The Volvo Ocean Race is a yacht race around the entire world. It is held every three years and generally takes approximately 9 months to complete. Each boat has a crew of 9, who race 24 hours a day for up to 20 days at a time, living off of freeze-dried food and raw courage. It isn’t a race for the weak or faint of heart.
This incredible LEGO model was built by Johan Sahlstrom, who works for Volvo, and Anders Christensen, who works for LEGO. After deciding to build a model of the Volvo Ocean Race boats, they chose Team SCA, the first all-female crew in over 10 years, because “Team SCA is definitely the coolest looking”, according to Sahlstrom.
The SCA boat is 2 1/2 meters long and 3 1/2 meters tall, using over 100,000 pieces. It includes fully functional halyards, winches, grinding pedestals and a canting keel. It is completely to scale, took over 1200 man-hours to build and uses no glue. Creating it was a quite the feat in and of itself!
Jon & Catherine Stead have created this lovely Neo-Classic Space “Rocket Launch and Recovery Vehicle”. It really reminds of an updated Mobile Rocket Transport, which was one of my favorite sets from my childhood.
The mix of new and vintage parts really bring this concept home but I think it is the use of all the transparent bits that makes this standout. It’s a rather full of “bling” and I’m liking it.
This crazy house is the fault of César Soares and it’s an eye-catcher. It really has some unusual angles going on, both on the roof and the walls. I also like the patches and repairs.
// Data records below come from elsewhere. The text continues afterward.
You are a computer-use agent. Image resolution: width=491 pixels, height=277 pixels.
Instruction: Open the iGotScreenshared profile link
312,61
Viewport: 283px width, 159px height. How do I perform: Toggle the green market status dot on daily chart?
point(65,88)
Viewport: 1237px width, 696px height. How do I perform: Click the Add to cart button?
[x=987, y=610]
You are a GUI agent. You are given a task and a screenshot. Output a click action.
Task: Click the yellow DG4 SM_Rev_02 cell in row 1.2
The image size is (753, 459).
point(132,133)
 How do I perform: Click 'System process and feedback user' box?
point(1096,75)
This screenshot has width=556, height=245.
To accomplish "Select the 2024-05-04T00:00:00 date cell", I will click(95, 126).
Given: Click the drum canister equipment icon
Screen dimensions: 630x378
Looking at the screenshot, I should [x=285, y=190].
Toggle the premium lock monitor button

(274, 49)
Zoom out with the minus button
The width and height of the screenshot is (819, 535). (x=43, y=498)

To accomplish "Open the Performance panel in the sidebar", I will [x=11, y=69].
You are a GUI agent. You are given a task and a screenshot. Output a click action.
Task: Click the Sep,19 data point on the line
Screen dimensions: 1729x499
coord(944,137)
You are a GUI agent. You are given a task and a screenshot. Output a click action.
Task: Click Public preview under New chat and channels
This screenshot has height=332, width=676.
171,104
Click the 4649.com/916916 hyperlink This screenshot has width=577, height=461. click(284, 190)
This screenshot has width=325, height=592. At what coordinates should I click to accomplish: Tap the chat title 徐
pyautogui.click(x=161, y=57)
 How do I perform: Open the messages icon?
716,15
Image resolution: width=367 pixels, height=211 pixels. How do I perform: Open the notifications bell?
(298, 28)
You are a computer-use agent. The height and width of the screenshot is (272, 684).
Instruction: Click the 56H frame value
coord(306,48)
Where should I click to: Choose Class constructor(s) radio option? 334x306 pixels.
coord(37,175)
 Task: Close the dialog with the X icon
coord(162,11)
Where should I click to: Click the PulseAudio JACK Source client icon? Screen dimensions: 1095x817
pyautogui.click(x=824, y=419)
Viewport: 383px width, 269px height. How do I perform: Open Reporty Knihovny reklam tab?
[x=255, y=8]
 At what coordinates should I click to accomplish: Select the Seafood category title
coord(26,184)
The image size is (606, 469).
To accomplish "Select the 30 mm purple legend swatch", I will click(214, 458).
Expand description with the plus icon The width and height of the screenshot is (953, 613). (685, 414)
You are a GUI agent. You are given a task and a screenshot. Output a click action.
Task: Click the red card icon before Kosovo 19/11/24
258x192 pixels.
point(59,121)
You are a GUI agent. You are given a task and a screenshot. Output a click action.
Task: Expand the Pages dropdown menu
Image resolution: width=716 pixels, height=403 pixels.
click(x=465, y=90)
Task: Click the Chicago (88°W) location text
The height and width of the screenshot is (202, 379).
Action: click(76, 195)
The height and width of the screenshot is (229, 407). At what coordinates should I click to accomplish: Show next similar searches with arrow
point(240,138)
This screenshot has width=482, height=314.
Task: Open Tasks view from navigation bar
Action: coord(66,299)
It gives the house a sense of character and helps create a story in your mind.
This symbolic scene depicts the moment in The Lord of the Rings when Smeagol (soon to become Gollum) steals the ring from his cousin, Deagol, and evil takes hold of him. Tim Lydy has done an exceptional job with this scene. Everything fits together so well. The scene is almost idyllic, with the water, grass, fishing boat, tree (made from a dragon tail!) and the look of happiness on Smeagol’s face. It is almost easy to overlook the dead body of Deagol and the looming shadow about to possess him forever.
According to Lino Martins, he combined hot rod and steam engine in equal parts and sprinkled in a dash of black magic. When the thunder and lightning stopped and the earth ceased to shake, this wicked beast rolled out of the smoke and up to the curb.
I really dig this one. The locomotive motif, the color scheme and the steam-punk detailing all combine in a most excellent and cohesive way. One of my favorite touches is the open rib-work on the hood, showing off the spinning turbine. This is definitely another masterpiece from the Master.
The top of the coach also opens to display the crushed red velvet interior.
This medieval pile has rather unique walls. This technique is most often used for floors but Isaac S. has done a great job of incorporating it into the exterior walls of this hall. But the features of this model do not stop there. Isaac has built a very believable interior into it as well. I really like the cheese-slope mosaic, featuring the coat-of-arms, on the lower floor.
Pete Reid has decided to show us the actual process behind the creation of the green classic spacepeople! Okay, not really. When I realized that he had recreated the most common tools and supplies for minifig customization all out of LEGO, I had to laugh. It is really well constructed and very realistic looking. I’m super impressed with the cutting mat and the handles on the knife and paintbrushes.
You have to check out the domed roof on this lovely building by Pete Strege. The curve of the roof is so perfectly smooth, I can’t believe it. So very, very nice. But I also really like the colors of the building and the overall architectural style. It reminds me a lot of Vista House, an observatory that my wife and I used to visit in the Columbia Gorge.
This winter scene, by mrcp6d is a ton of fun. To begin with, the landscaping and snowbanks are perfect. That isn’t easy to do and it gives this model a great foundation. But it is the posing of the minifigs that really sells this build. The grim vikings as they lose, the celebrating of the winners and their fans and the total dejection of the bare-armed woman (isn’t she cold?) as she watches her team come in last really make this scene come alive. It’s too bad bobsledding wasn’t invented until the 1870s because it would have been a great medieval sport!
Devid VII is responsible for this hard-hitting, death-dealing exo-suit. I really like the chunkiness of the suit and the color scheme makes it stand out. In the current pose, it looks like one of those rockets might blow off his own arm, but that’s the chance you take, right? Overall, I think it is an outstanding build. Very nicely done.